Source code for pybel_tools.analysis.neurommsig.algorithm

# -*- coding: utf-8 -*-

"""An implementation of the NeuroMMSig mechanism enrichment algorithm [DomingoFernandez2017]_.

.. [DomingoFernandez2017] Domingo-Fernández, D., *et al* (2017). `Multimodal mechanistic signatures for
    neurodegenerative diseases (NeuroMMSig): A web server for mechanism enrichment
    <https://doi.org/10.1093/bioinformatics/btx399>`_. Bioinformatics, 33(22), 3679–3681.
"""

import itertools as itt
import logging
from collections import Counter

from pybel import Pipeline
from pybel.constants import GENE
from pybel.struct import (
    collapse_all_variants, collapse_to_genes, enrich_protein_and_rna_origins, get_nodes_by_function,
    get_subgraphs_by_annotation,
)
from ...utils import calculate_betweenness_centality

__all__ = [
    'neurommsig_graph_preprocessor',
    'get_neurommsig_scores_prestratified',
    'get_neurommsig_scores',
    'get_neurommsig_score',
]

log = logging.getLogger(__name__)

neurommsig_graph_preprocessor = Pipeline.from_functions([
    enrich_protein_and_rna_origins,
    collapse_to_genes,
    collapse_all_variants,
])


[docs]def get_neurommsig_scores_prestratified(it, genes, ora_weight=None, hub_weight=None, top=None, topology_weight=None):
    """Takes a graph stratification and runs neurommsig on each

    :param iter[tuple[str,pybel.BELGraph]] it: A pre-stratified set of graphs
    :param list[tuple] genes: A list of gene nodes
    :param Optional[float] ora_weight: The relative weight of the over-enrichment analysis score from
     :py:func:`neurommsig_gene_ora`. Defaults to 1.0.
    :param Optional[float] hub_weight: The relative weight of the hub analysis score from :py:func:`neurommsig_hubs`.
     Defaults to 1.0.
    :param Optional[float] top: The percentage of top genes to use as hubs. Defaults to 5% (0.05).
    :param Optional[float] topology_weight: The relative weight of the topolgical analysis core from
     :py:func:`neurommsig_topology`. Defaults to 1.0.
    :param bool preprocess: If true, preprocess the graph.
    :return: A dictionary from {annotation value: NeuroMMSig composite score}
    :rtype: Optional[dict[str, float]]

    Pre-processing steps:

    1. Infer the central dogma with :func:``
    2. Collapse all proteins, RNAs and miRNAs to genes with :func:``
    3. Collapse variants to genes with :func:``
    """
    rv = {}

    for annotation_value, subgraph in it:
        score = get_neurommsig_score(subgraph, genes, ora_weight=ora_weight, hub_weight=hub_weight, top=top,
                                     topology_weight=topology_weight)
        rv[annotation_value] = score

    return rv


[docs]def get_neurommsig_scores(graph, genes, annotation='Subgraph', ora_weight=None, hub_weight=None, top=None,
                          topology_weight=None, preprocess=False):
    """Preprocesses the graph, stratifies by the given annotation, then runs the NeuroMMSig algorithm on each.

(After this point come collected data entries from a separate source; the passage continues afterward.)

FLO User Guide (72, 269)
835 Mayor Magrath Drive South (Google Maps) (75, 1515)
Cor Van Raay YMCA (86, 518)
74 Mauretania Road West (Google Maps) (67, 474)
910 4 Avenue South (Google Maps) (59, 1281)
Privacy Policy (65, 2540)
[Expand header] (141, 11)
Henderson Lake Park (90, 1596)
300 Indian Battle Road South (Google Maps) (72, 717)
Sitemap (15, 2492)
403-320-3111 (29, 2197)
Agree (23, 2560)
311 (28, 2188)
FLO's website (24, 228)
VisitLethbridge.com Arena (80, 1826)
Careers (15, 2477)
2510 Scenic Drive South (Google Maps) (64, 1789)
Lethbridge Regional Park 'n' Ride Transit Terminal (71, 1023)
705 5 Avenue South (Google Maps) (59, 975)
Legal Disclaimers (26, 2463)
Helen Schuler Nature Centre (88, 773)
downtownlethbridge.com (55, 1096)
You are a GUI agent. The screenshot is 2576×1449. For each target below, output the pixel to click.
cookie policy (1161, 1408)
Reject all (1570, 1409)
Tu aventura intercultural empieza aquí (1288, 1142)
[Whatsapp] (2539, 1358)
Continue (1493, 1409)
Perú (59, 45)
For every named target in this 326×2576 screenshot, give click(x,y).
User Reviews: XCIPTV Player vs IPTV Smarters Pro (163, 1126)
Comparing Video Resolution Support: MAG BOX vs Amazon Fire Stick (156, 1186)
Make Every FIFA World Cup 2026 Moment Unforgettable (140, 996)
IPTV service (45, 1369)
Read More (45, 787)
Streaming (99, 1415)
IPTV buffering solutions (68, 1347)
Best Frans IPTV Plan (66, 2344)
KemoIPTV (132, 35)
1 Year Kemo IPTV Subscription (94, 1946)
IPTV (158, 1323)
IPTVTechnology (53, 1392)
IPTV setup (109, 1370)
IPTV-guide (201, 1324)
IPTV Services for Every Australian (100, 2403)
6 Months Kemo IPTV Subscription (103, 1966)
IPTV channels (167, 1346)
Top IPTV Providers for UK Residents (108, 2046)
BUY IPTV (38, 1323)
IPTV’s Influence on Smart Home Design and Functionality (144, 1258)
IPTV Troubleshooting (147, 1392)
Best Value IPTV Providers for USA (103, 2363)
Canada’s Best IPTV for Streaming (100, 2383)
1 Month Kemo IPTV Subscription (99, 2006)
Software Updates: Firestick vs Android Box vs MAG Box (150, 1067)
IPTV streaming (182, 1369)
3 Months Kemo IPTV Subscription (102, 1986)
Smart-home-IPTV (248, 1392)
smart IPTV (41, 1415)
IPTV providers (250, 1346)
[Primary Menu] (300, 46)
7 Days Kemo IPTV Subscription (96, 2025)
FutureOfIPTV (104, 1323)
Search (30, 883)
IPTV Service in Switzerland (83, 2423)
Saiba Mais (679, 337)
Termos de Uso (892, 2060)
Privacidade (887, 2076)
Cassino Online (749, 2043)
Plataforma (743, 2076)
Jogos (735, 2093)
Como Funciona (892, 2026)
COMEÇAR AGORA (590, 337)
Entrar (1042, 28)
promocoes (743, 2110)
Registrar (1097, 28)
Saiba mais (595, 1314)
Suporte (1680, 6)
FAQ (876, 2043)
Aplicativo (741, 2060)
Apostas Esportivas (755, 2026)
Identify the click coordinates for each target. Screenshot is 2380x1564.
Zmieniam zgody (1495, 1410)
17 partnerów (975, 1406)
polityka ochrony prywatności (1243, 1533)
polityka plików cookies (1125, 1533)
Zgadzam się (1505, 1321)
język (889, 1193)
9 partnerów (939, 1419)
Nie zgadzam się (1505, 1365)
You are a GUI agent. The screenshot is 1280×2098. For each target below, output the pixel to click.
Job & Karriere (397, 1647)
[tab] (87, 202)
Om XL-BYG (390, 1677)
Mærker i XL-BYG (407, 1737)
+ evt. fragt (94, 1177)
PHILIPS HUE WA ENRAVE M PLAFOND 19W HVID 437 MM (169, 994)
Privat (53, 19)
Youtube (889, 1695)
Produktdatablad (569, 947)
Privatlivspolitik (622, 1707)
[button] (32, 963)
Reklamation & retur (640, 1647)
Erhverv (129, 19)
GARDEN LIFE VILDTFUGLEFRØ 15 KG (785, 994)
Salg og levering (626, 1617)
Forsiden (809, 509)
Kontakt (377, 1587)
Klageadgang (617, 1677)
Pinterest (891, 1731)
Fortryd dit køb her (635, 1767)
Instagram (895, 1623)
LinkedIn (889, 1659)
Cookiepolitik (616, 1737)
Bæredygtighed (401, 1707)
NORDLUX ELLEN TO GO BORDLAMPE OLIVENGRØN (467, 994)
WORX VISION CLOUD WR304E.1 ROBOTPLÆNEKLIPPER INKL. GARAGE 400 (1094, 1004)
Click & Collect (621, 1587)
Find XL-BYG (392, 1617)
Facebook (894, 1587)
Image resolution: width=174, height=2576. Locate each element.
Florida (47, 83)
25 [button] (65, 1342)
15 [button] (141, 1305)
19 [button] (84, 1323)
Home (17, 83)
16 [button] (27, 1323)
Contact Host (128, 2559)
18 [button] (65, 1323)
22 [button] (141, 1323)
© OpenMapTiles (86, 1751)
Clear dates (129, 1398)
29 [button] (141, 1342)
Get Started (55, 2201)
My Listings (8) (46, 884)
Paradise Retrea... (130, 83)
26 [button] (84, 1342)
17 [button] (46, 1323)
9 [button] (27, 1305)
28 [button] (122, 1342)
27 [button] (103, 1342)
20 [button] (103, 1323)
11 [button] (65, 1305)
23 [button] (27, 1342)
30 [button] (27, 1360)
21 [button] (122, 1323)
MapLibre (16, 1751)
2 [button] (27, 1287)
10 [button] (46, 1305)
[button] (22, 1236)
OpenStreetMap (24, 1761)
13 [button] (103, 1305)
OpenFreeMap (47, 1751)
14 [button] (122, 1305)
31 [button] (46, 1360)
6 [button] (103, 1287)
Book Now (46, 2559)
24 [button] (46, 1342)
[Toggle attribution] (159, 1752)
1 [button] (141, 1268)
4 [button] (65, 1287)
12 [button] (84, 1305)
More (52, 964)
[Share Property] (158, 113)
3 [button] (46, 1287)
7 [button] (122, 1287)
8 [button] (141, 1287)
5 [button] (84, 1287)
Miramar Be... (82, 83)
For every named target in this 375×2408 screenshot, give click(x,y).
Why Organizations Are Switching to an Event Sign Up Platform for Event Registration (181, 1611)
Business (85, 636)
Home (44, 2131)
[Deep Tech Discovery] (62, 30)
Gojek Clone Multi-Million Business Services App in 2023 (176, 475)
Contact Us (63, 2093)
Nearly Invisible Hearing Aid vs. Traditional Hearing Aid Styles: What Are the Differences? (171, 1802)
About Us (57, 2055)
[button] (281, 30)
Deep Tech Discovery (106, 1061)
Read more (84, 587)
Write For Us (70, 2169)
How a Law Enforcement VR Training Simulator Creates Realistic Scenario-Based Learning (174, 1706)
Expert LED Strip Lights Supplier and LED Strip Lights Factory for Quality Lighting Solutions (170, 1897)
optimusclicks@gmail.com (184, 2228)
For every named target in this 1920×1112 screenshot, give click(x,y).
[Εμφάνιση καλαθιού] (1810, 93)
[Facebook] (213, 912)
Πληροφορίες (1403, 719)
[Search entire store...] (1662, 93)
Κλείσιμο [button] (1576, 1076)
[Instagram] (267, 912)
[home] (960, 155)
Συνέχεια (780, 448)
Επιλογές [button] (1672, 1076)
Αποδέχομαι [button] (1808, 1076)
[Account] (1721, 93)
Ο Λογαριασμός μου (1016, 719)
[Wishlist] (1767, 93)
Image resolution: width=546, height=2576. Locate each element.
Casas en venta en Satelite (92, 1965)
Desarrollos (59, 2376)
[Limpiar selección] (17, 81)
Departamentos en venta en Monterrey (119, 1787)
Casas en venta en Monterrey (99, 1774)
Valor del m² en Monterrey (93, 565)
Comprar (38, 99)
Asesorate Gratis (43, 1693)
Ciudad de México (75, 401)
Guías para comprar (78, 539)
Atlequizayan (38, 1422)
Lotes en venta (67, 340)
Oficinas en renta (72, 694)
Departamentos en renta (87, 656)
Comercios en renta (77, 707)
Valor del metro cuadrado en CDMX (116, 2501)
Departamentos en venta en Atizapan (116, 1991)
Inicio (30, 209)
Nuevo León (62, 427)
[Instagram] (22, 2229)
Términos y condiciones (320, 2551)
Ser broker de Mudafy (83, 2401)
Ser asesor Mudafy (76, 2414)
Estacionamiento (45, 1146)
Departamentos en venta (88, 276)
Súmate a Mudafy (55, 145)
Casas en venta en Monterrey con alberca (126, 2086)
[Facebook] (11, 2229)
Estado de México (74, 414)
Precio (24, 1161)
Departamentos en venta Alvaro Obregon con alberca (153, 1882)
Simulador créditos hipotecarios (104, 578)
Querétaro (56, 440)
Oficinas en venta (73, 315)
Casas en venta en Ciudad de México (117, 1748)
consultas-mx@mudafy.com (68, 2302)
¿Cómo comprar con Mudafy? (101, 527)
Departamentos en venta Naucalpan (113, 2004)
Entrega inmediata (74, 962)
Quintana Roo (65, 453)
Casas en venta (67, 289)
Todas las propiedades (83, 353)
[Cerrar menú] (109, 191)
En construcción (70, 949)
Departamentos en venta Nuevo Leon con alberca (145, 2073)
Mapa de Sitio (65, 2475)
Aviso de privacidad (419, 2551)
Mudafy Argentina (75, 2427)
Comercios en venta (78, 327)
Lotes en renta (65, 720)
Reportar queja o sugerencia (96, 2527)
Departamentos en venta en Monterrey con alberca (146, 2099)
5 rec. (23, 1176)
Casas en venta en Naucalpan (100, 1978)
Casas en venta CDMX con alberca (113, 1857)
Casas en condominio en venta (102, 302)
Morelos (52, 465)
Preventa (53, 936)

    :param pybel.BELGraph graph: A BEL graph
    :param list[tuple] genes: A list of gene nodes
    :param str annotation: The annotation to use to stratify the graph to subgraphs
    :param Optional[float] ora_weight: The relative weight of the over-enrichment analysis score from
     :py:func:`neurommsig_gene_ora`. Defaults to 1.0.
    :param Optional[float] hub_weight: The relative weight of the hub analysis score from :py:func:`neurommsig_hubs`.
     Defaults to 1.0.
    :param Optional[float] top: The percentage of top genes to use as hubs. Defaults to 5% (0.05).
    :param Optional[float] topology_weight: The relative weight of the topolgical analysis core from
     :py:func:`neurommsig_topology`. Defaults to 1.0.
    :param bool preprocess: If true, preprocess the graph.
    :return: A dictionary from {annotation value: NeuroMMSig composite score}
    :rtype: Optional[dict[str, float]]

    Pre-processing steps:

    1. Infer the central dogma with :func:``
    2. Collapse all proteins, RNAs and miRNAs to genes with :func:``
    3. Collapse variants to genes with :func:``
    """
    if preprocess:
        graph = neurommsig_graph_preprocessor.run(graph)

    if not any(gene in graph for gene in genes):
        log.debug('no genes mapping to graph')
        return

    it = get_subgraphs_by_annotation(graph, annotation=annotation).items()

    return get_neurommsig_scores_prestratified(it, genes, ora_weight=ora_weight, hub_weight=hub_weight, top=top,
                                               topology_weight=topology_weight)


[docs]def get_neurommsig_score(graph, target_genes, ora_weight=None, hub_weight=None, top=None, topology_weight=None):
    """Calculates the composite NeuroMMSig Score for a given list of genes.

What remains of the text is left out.